ABD Lideri’ne 1991 ve 2002’de Irak’a yönelik askeri güç kullanma imkanı veren yetkinin resmi olarak iptal edilmesine yönelik yasa tasarısı Senato’dan geçti.
Senato’da, ABD Lideri’ne 1991 ve 2002’de Irak’a yönelik askeri güç kullanma imkanı veren “Irak’ta Askeri Güç Kullanımı için Yetki (AUMF)” isimli yetkinin resmi olarak iptal edilmesine yönelik yasa tasarısının geçmesiyle ilgili sonuncu oylama yapıldı.
Oylamada 66 milletvekili “evet”, 30 milletvekili ise “hayır” oyu kullandı.
Tasarıya dayanak veren Senatörler, oylama öncesi yaptıkları konuşmalarda, Irak’ın işgalinin üzerinden geçen 20 yılda dünyanın değiştiğini belirterek, Irak’ın artık ABD’nin kıymetli ortaklarından olduğuna vurgu yaptı.
Senatörler, Irak’ın işgalinin 20. yılına denk gelecek halde yetkinin 20 Mart haftasında kaldırılmasını planlıyordu.
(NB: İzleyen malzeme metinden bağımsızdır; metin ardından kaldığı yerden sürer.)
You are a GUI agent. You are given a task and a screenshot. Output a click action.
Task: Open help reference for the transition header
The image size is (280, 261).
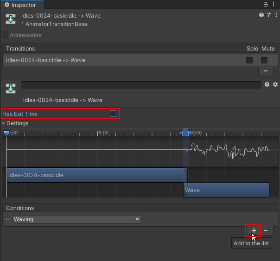coord(261,15)
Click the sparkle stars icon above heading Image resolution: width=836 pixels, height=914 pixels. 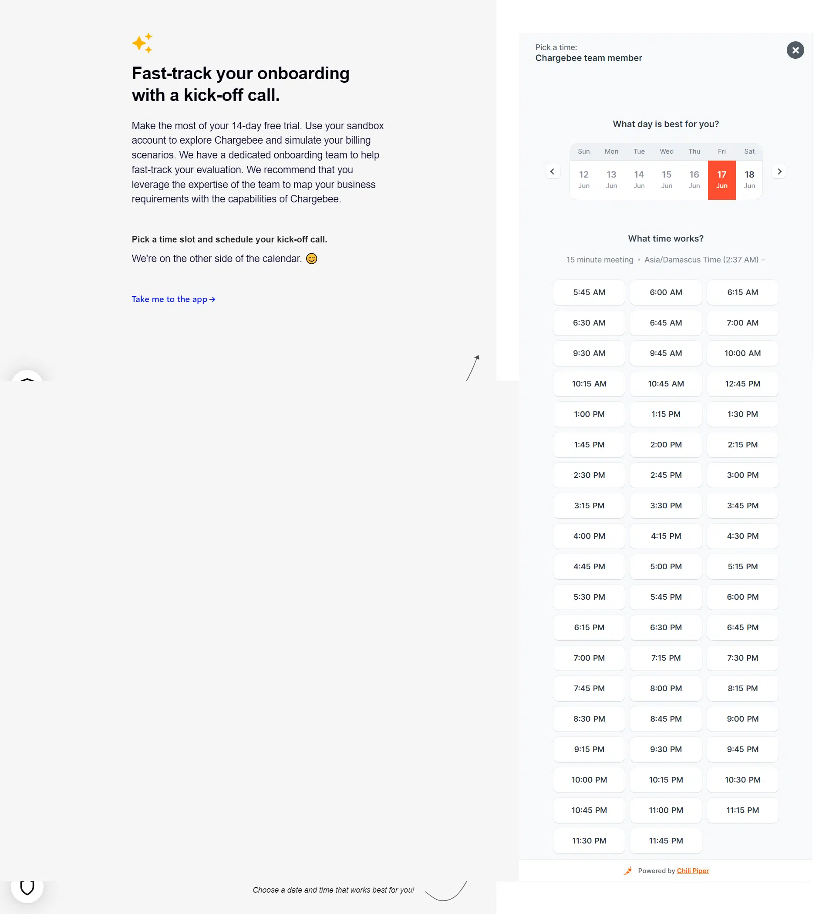tap(142, 43)
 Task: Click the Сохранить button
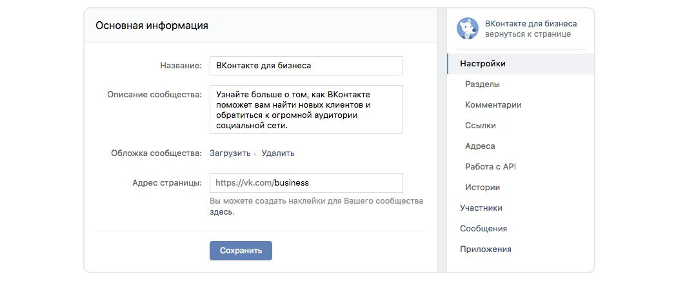(x=241, y=251)
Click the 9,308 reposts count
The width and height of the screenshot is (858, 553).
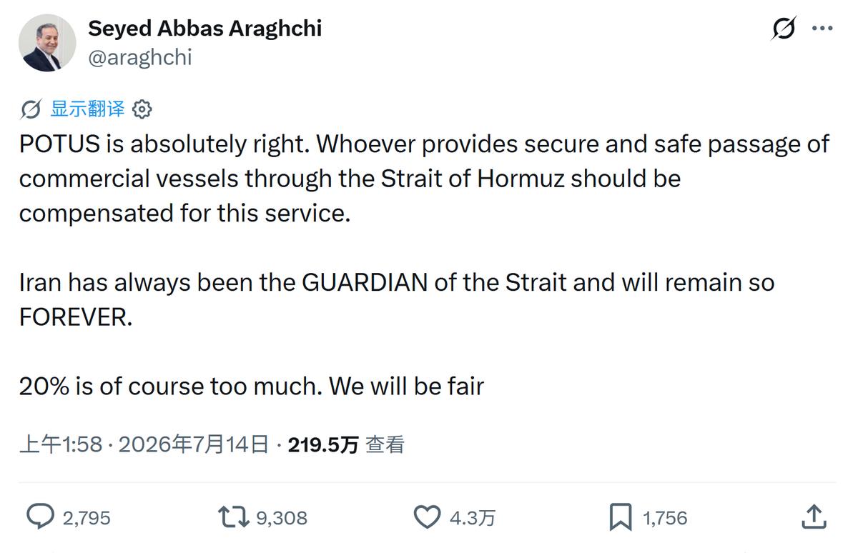click(282, 518)
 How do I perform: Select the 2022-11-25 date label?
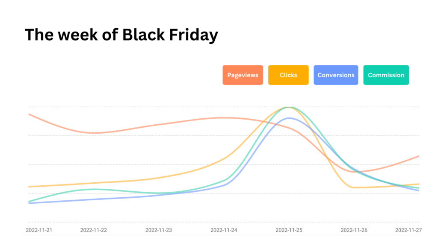pos(289,230)
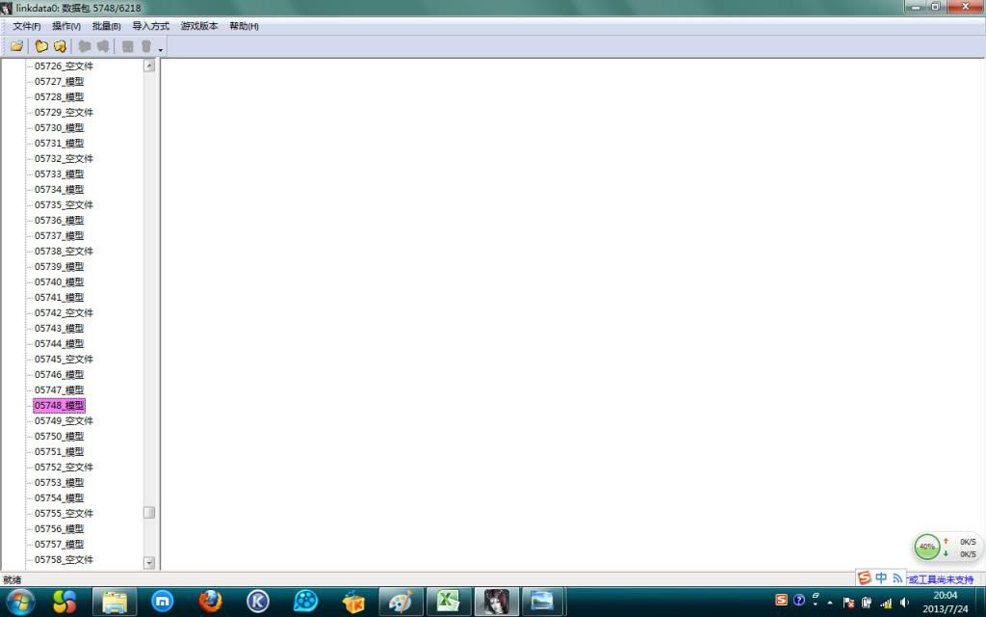Open the toolbar overflow dropdown arrow

[161, 49]
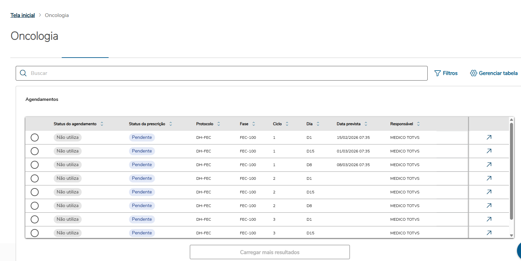Open the Ciclo 1 D15 row arrow icon
521x261 pixels.
tap(489, 151)
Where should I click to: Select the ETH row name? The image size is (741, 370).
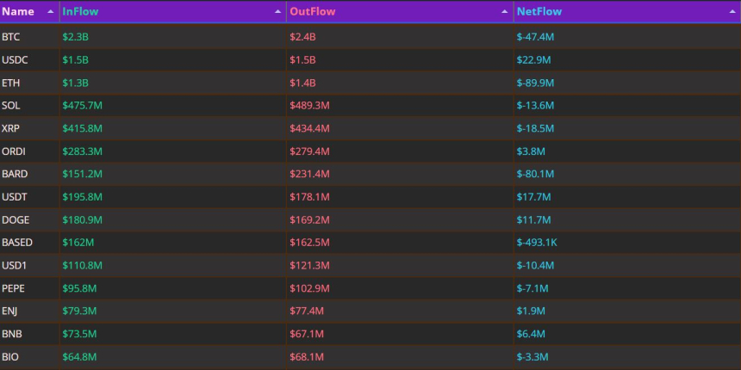(11, 83)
Lakin birtakım milletvekillerinin yetkinin kaldırılmasından fazla içeriğinin değiştirilmesine yönelik teklifleri üzerine yapılan oylamalar nedeniyle en son oylama bugün gerçekleştirilebildi.
Yetkinin yürürlükten kaldırılması için Temsilciler Meclisi ve Lider Joe Biden’ın da onayından geçmesi gerekiyor.
Senato Dış Bağlantılar Komitesi, son üç yılda iki sefer yetkinin feshedilmesi için oy kullandı. Temsilciler Meclisi’nde 2021’de kelam konusu tasarı oylanmış lakin Senato’da gündeme alınmamıştı.
AUMF yetkisini son olarak eski ABD Lideri Donald Trump, 2020’de İranlı General Kasım Süleymani’nin öldürüldüğü operasyon için kullanılmıştı.
IRAK’IN İŞGALİ
ABD Kongresi, 1991’de Körfez Savaşı’nda Irak başkanı Saddam Hüseyin’in kuvvetlerinin Kuveyt’ten çıkarılması ve 2002’de ise Irak’ın işgali için Başkan’a askeri güç kullanma yetkisi vermişti.
ABD ve İngiltere öncülüğündeki koalisyon güçleri 20 Mart 2003’te “Saddam Hüseyin’in biyolojik silahlar ürettiği” argümanıyla Irak’ı işgal etmişti. ABD ve ona takviye veren İngiltere, Birleşmiş Milletler Güvenlik Kurulunun (BMGK) kararını beklemeden Irak’a “istikrar ve demokrasi” getireceği argüman edilen “Irak’ı Özgürleştirme Operasyonu”nu başlatmıştı.
Yüz binlerce sivilin hayatını kaybettiği, milyarlarca doların harcandığı bu askeri müdahale ülkede sivillerin bedelini ödeyeceği siyasi ve toplumsal kaosun yanı sıra terör örgütü DEAŞ’ın ortaya çıkmasına da taban hazırladı.